Hon Dr NICK SMITH: I think I know why. You know why? The only reason they are on the Government benches—
Kieran McAnulty: I raise a point of order, Mr Speaker. I apologise to the member speaking, I’m very hesitant in interrupting his speech, but for the second time this morning I’ve heard an unparliamentary term being called out by way of interjection. I think for this debate to have the integrity that it deserves, we need to make sure that such interjections should remain parliamentary.
Hon Gerry Brownlee: Speaking to the point of order. While it was a most unparliamentary comment that was made, there was no immediate offence taken to the comment from the Hon Damien O’Connor.
CHAIRPERSON (Adrian Rurawhe): I did not hear whatever comment that was, but if any member feels they have broken that rule, then they should stand and withdraw the comment.
Hon Dr NICK SMITH: So I take issue with the provisions in Part 2 that leave a gap absolutely wide open around the issue of foundations, when it is on everybody’s lips, from Kaitaia to Bluff, the rort that has gone on within New Zealand First.

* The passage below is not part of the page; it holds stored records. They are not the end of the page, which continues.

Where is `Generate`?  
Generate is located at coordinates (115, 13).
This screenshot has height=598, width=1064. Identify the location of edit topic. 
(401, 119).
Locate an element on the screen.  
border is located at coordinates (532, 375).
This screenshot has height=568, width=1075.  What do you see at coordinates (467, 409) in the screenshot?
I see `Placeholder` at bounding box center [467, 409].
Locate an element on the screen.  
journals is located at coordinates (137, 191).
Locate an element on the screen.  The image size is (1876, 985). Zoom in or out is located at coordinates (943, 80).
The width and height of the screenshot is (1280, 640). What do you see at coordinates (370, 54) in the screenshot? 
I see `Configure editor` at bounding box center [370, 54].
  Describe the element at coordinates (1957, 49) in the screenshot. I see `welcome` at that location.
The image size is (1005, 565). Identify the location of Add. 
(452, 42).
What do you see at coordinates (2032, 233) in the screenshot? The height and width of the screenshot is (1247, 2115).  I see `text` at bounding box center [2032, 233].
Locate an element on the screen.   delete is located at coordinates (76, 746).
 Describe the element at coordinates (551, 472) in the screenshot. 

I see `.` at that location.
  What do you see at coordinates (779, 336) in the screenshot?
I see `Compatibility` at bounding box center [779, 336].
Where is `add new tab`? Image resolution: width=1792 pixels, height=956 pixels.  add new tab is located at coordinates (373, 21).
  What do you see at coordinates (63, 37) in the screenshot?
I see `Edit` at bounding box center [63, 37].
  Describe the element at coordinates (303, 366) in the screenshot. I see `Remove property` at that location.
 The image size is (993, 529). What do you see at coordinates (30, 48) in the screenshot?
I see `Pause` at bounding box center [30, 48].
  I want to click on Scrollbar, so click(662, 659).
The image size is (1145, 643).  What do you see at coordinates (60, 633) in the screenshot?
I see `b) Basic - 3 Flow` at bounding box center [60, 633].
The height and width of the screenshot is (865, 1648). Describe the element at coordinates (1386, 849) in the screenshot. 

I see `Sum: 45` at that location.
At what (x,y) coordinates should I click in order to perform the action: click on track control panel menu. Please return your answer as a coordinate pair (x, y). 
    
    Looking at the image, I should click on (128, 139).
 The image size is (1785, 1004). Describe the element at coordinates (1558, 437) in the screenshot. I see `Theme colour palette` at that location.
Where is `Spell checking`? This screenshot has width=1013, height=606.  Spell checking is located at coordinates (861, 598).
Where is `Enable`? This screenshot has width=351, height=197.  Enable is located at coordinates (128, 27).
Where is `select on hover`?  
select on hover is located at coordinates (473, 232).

So I would urge members opposite to get to their feet and say that if we are serious about improving the integrity of our electoral system, why we would not include, within the definition of such a donation, foundations that have been set up by parties like New Zealand First, solely—
Clayton Mitchell: National Party.
Hon Dr NICK SMITH: —with the reason of getting round the electoral law. We’re more than happy to be open with our foundation. I hear the colleague from New Zealand First; will he be supporting the amendment to include the foundations?
Hon Member: That was your foundation.
Hon Gerry Brownlee: We declare everything.
Hon Dr NICK SMITH: We declare everything. So I ask the question of New Zealand First: do you support the inclusion of the foundation in the declaration of donations? Does the Green Party support foundations that are set up by political parties being included?
Marama Davidson: A whole lot of reform there, Mr Smith.
Hon Dr NICK SMITH: Not prepared to answer a very simple question—I’ll tell you why. The only reason they’re on the Government benches is because of the decision of New Zealand First. We have the unusual situation where the party that got the most votes and won the most seats is not the Government—that is because of New Zealand First’s decision. The public have a right to know who was funding New Zealand First; that has been kept secret. That is immoral and that is wrong in our electoral system.